Print everything in the entries below, from the line containing "This screenshot has height=640, width=960." down to the line containing "(x=813, y=105)", exactly as it appears, reproducing only those lines.

[start of RECORD LIST]

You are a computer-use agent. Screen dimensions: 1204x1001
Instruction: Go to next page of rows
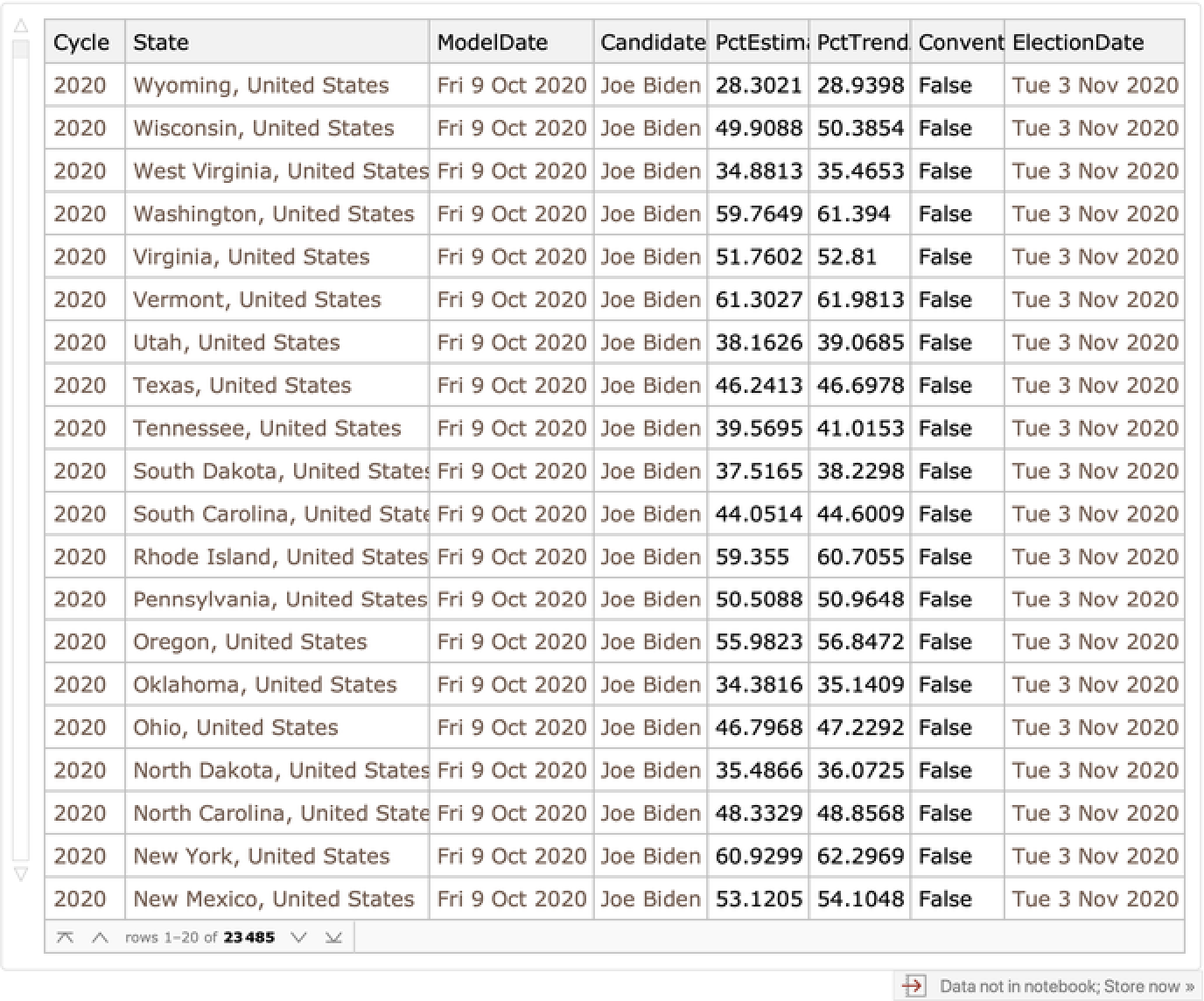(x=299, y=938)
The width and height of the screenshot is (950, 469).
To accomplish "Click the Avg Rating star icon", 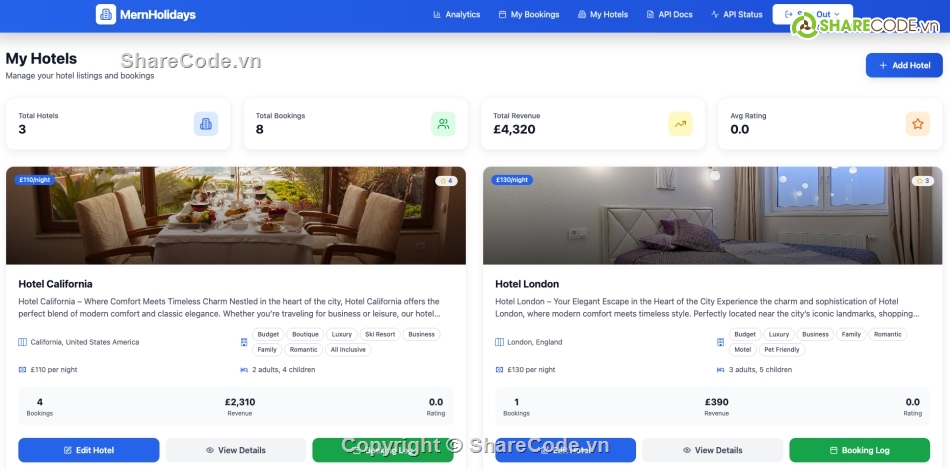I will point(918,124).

[end of RECORD LIST]
[start of RECORD LIST]

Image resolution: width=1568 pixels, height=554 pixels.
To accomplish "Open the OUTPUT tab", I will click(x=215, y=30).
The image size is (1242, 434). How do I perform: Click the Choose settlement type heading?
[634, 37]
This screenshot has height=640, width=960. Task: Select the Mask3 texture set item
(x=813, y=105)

[end of RECORD LIST]
[start of RECORD LIST]

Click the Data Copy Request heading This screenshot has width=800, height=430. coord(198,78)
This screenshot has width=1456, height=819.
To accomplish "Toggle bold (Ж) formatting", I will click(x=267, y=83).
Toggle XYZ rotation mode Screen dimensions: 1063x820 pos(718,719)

[end of RECORD LIST]

== EXERCISE SOLUTION ==
This screenshot has height=640, width=960. Task: Select the Mask3 texture set item
(x=813, y=105)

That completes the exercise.